Et donc, j’avais bon : la Palme Dog a été remise à Kodi, star poilue du Procès du chien, premier long-métrage de et avec Laetitia Dosch. C’est sans doute le seul de mes pronostics qui sera validé par les différents jurys. Je suis au regret de vous avouer que je n’ai pas du tout l’oreille de Greta Gerwish. Pour le reste, je ne peux que me féliciter de la Queer Palm à Trois Kilomètres jusqu’à la fin du monde du Roumain Emanuel Parvu, chronique d’un village du delta du Danube où homophobie et corruption se propagent comme la peste. Et de L’Œil d’or du documentaire remis conjointement à Raul Peck pour Ernest Cole Photographe présenté hors compétition, et Nada Riyadh et Ayman El Amir pour Les Filles du Nil, joyeuse utopie sur la place des jeunes femmes en Égypte à travers le parcours d’un groupe de théâtre, présenté à la Semaine de la Critique. D’autres prix sont remis toute la journée de ce samedi avant le palmarès officiel de ce soir.

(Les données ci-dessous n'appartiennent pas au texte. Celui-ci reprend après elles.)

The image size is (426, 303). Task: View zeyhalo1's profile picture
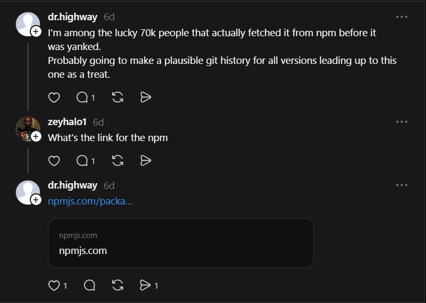(27, 128)
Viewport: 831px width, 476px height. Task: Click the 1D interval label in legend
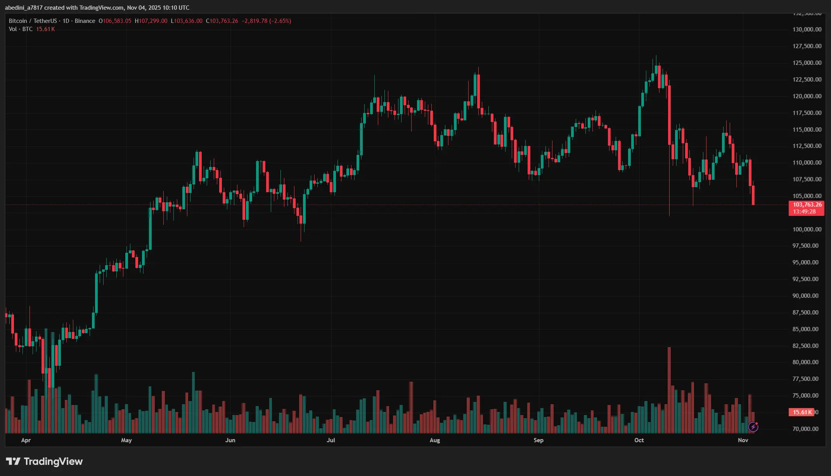click(66, 21)
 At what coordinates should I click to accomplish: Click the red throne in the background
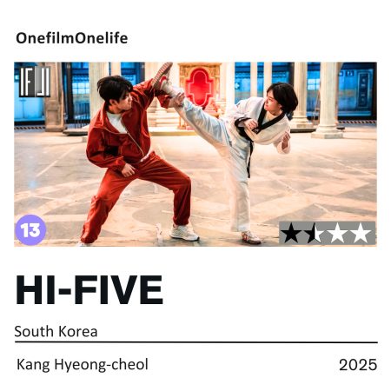200,85

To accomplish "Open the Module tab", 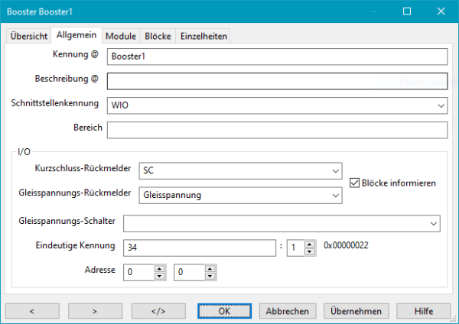I will (x=121, y=37).
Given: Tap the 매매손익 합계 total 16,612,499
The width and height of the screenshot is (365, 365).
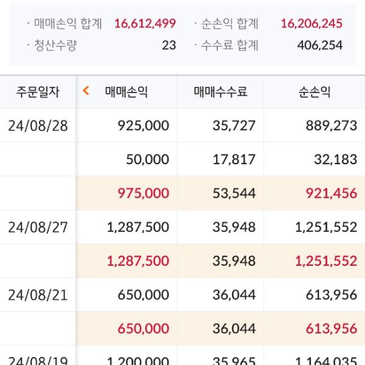Looking at the screenshot, I should coord(145,24).
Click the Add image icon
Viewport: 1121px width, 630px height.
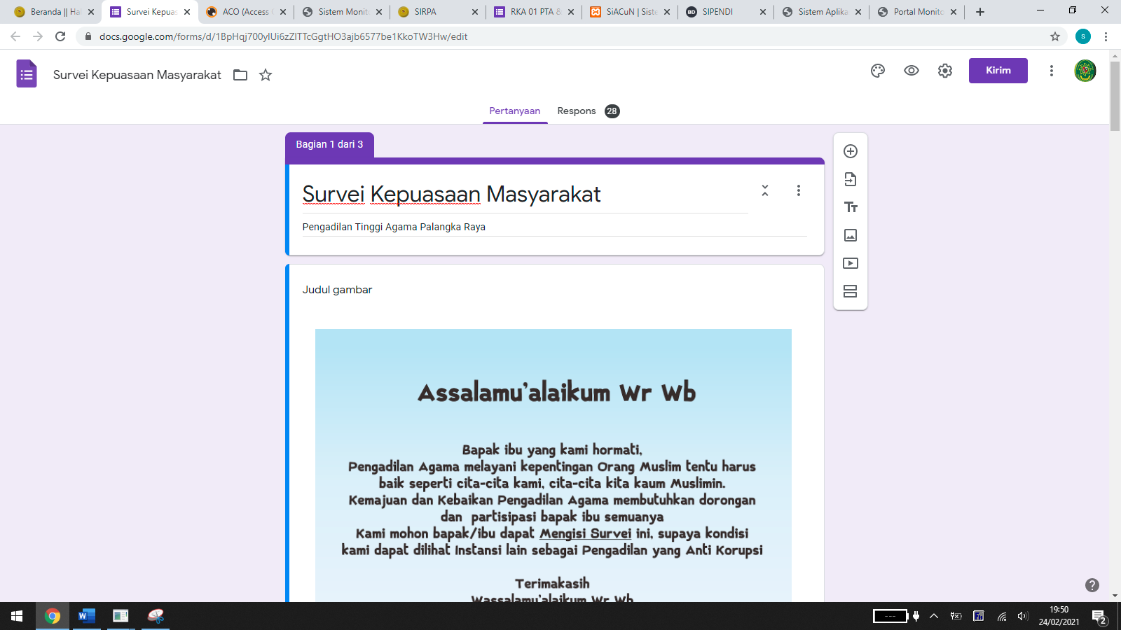851,235
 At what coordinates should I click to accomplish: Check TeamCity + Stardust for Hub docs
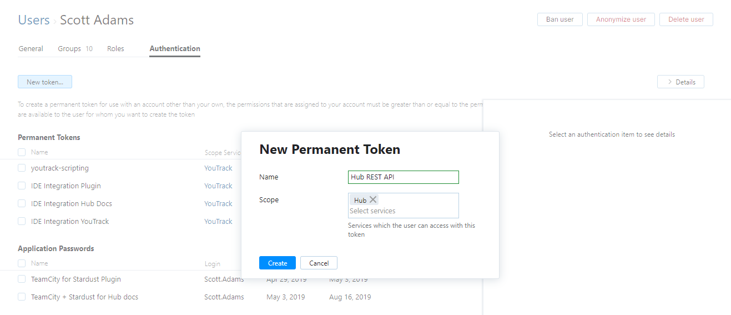click(x=22, y=297)
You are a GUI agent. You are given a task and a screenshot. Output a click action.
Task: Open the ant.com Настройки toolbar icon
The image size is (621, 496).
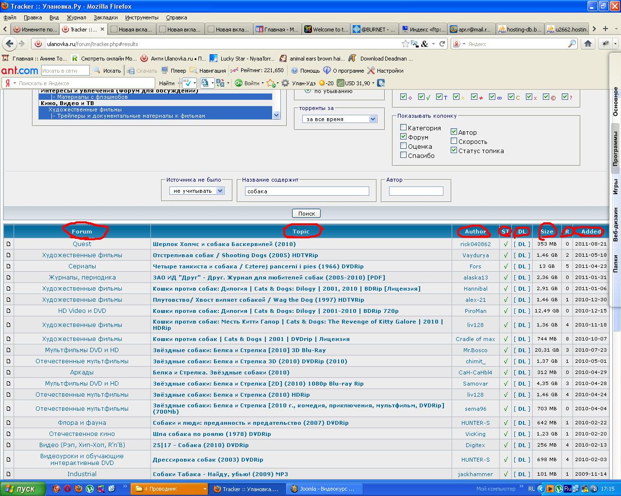tap(371, 71)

Mais pour l’heure, quid des deux derniers films de la compétition ? Les Graines du figuier sacré de Mohammad Rasoulof méritait l’attente. Ayant fui son pays, l’Iran, où il est menacé d’emprisonnement, il a monté les marches rouges avec à la main les photos de ses deux acteurs principaux. Dans ce film d’une puissance impressionnante, un père de famille est nommé enquêteur juste au moment où démarrent à Téhéran les manifestations « Femme, vie, liberté ». Sa femme et ses deux filles sont sommées de faire profil bas, tandis que lui doit signer des ordres d’exécution sans avoir lu les dossiers et, probablement, condamner des innocents. Les adolescentes, sur leurs téléphones portables, voient vite qu’il y a une différence entre les vidéos postées de jeunes femmes battues à mort et le discours officiel à la télévision. Ce qui s’enclenche là, d’une paranoïa intrafamiliale, avec résistance axée entre les deux sœurs, puis entre les trois femmes, est saisissant de violence. Palme d’or ? Ce serait, en dehors du geste politique, faire justice à un grand film. Mais palmarès, sans aucun doute.

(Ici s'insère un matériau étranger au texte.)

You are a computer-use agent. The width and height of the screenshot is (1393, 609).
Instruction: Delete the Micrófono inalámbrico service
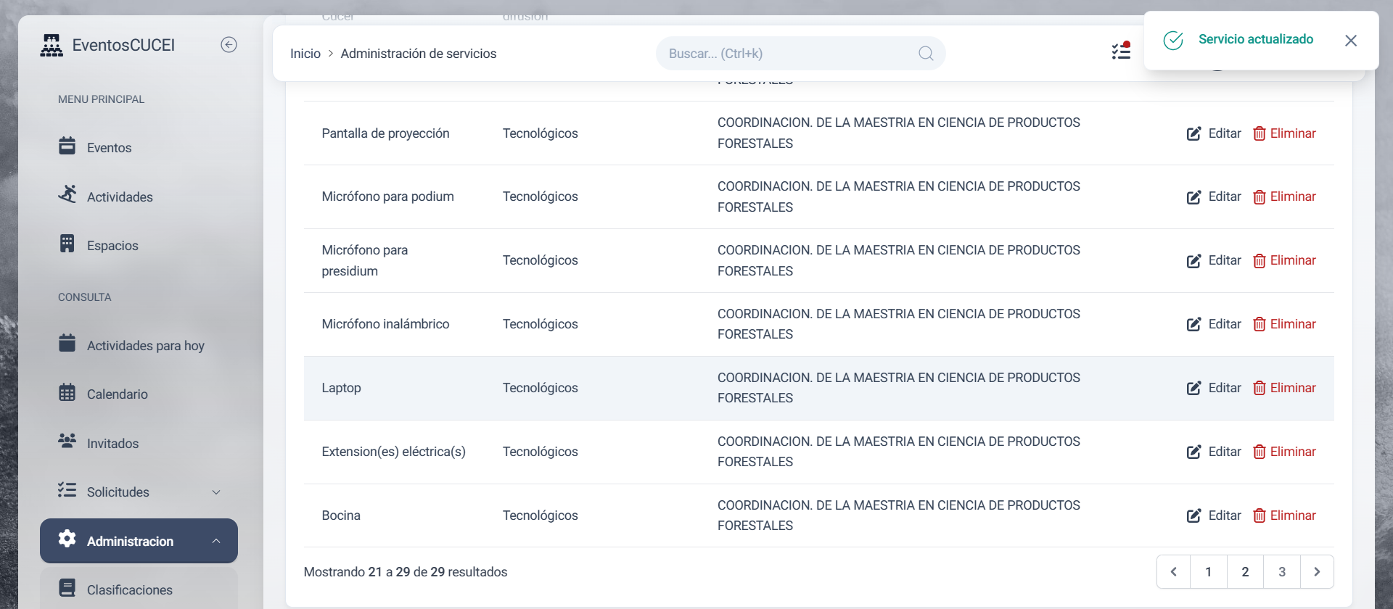[1284, 324]
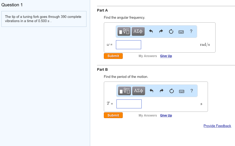Focus the period T input box
Image resolution: width=235 pixels, height=146 pixels.
tap(129, 104)
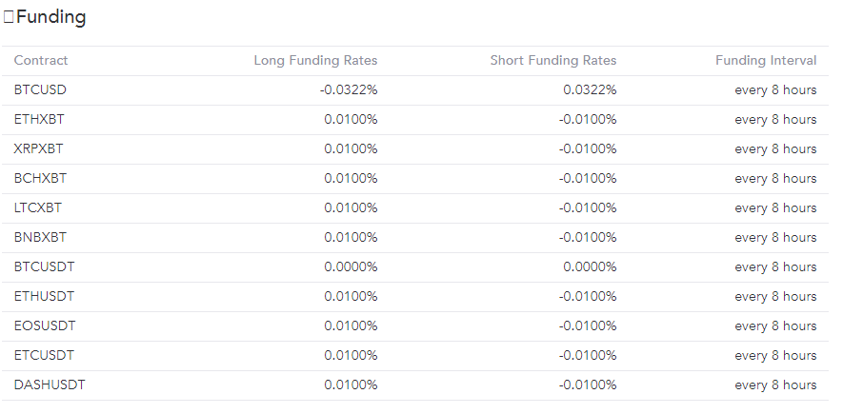Click BTCUSDT long funding rate 0.0000%
This screenshot has height=414, width=843.
coord(351,266)
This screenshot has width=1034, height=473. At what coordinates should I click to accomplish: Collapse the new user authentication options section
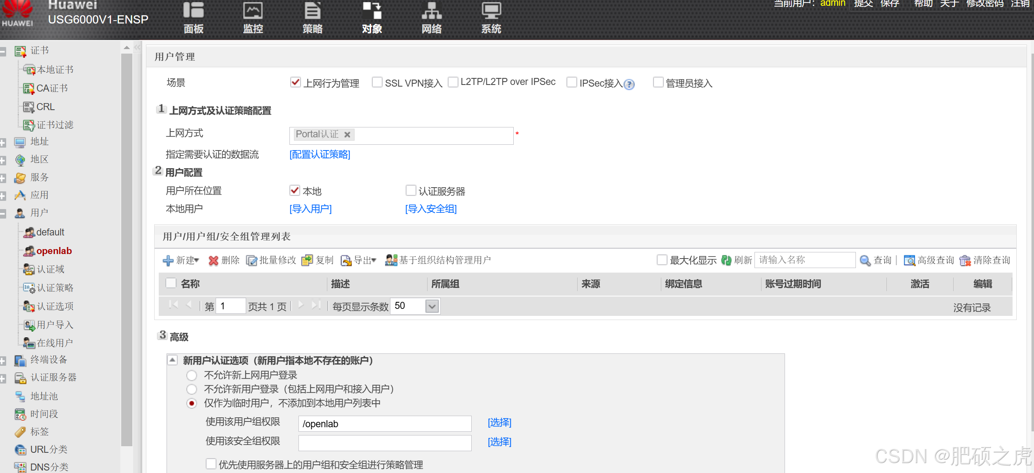click(172, 360)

Quant à La Plus Précieuse des marchandises de Michel Hazanavicius d’après le livre de Jean-Claude Grumberg, c’est le film le plus émouvant du festival. Le plus poétique aussi. En animation, il conte l’histoire d’une pauvre bûcheronne recueillant pendant la guerre un enfant, juste après le passage d’un train. Dès que la voix off fatiguée, mais si reconnaissable de Jean-Louis Trintignant démarre : « Il était une fois, tout au fond d’un bois… », déjà, les larmes nous montent aux yeux. Le trait est superbe, entre la BD et l’eau-forte, entre tableaux hyperréalistes et univers à la Munch. C’est un petit bijou de film simple et beau, un film humaniste et universel.

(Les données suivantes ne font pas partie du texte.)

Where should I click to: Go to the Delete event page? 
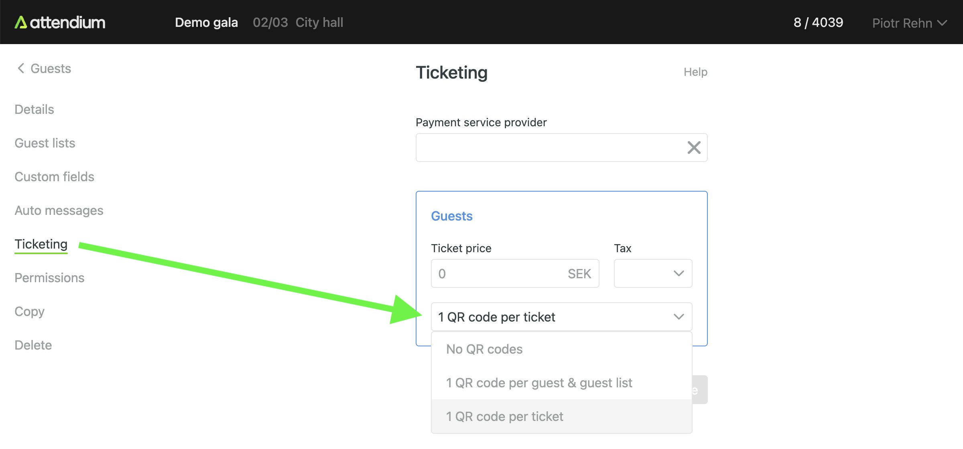pos(33,345)

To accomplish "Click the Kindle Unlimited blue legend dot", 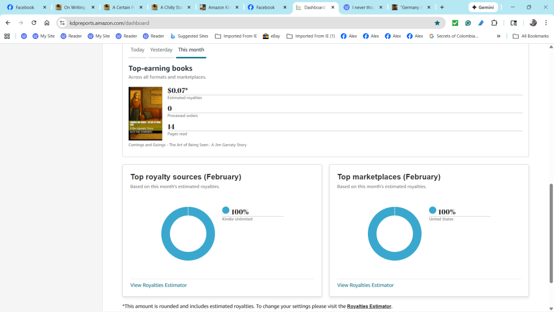I will pos(226,210).
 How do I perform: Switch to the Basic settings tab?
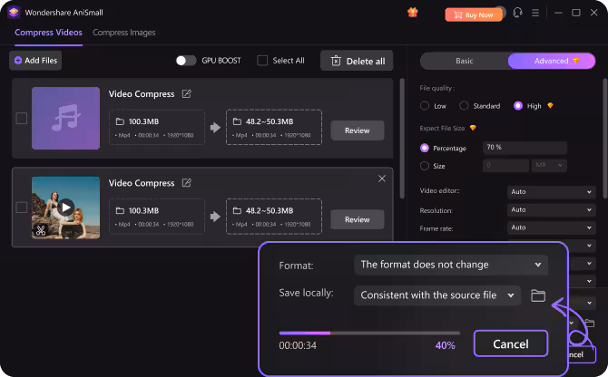(x=464, y=61)
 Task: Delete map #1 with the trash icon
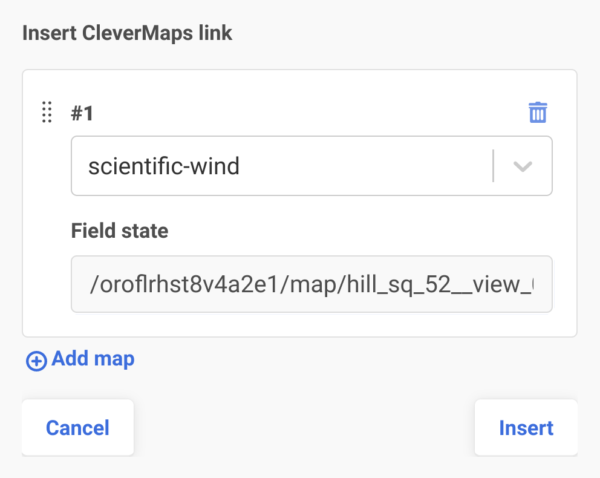tap(538, 113)
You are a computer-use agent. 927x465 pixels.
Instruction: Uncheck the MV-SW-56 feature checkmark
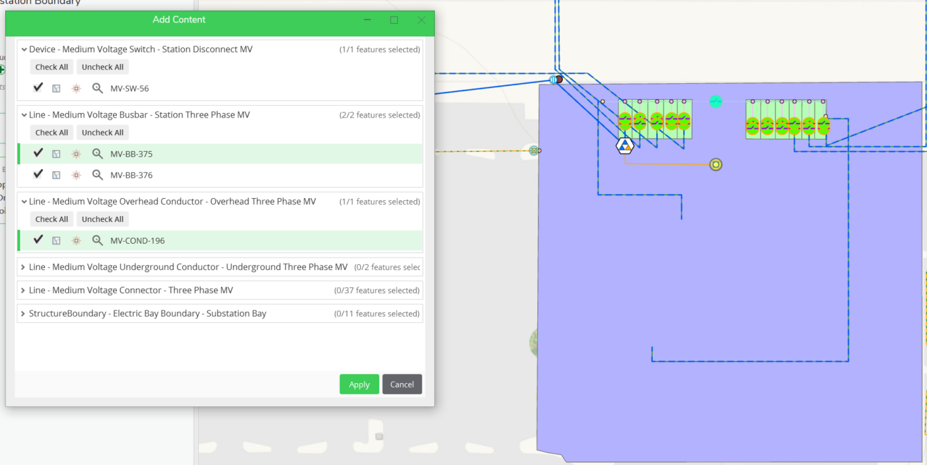click(x=38, y=88)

C’est donc sur deux grands films que se termine cette compétition mi-figue mi-raisin. En attendant d’être déçu par le palmarès (une Palme énervante sans nervures ? C’est possible), tous les espoirs sont permis. Le temps est incertain, la pluie menace. Est-ce que le tapis rouge est recyclé après avoir été foulé par tous ces pieds fameux ? On ne sait. Une enquête s’impose.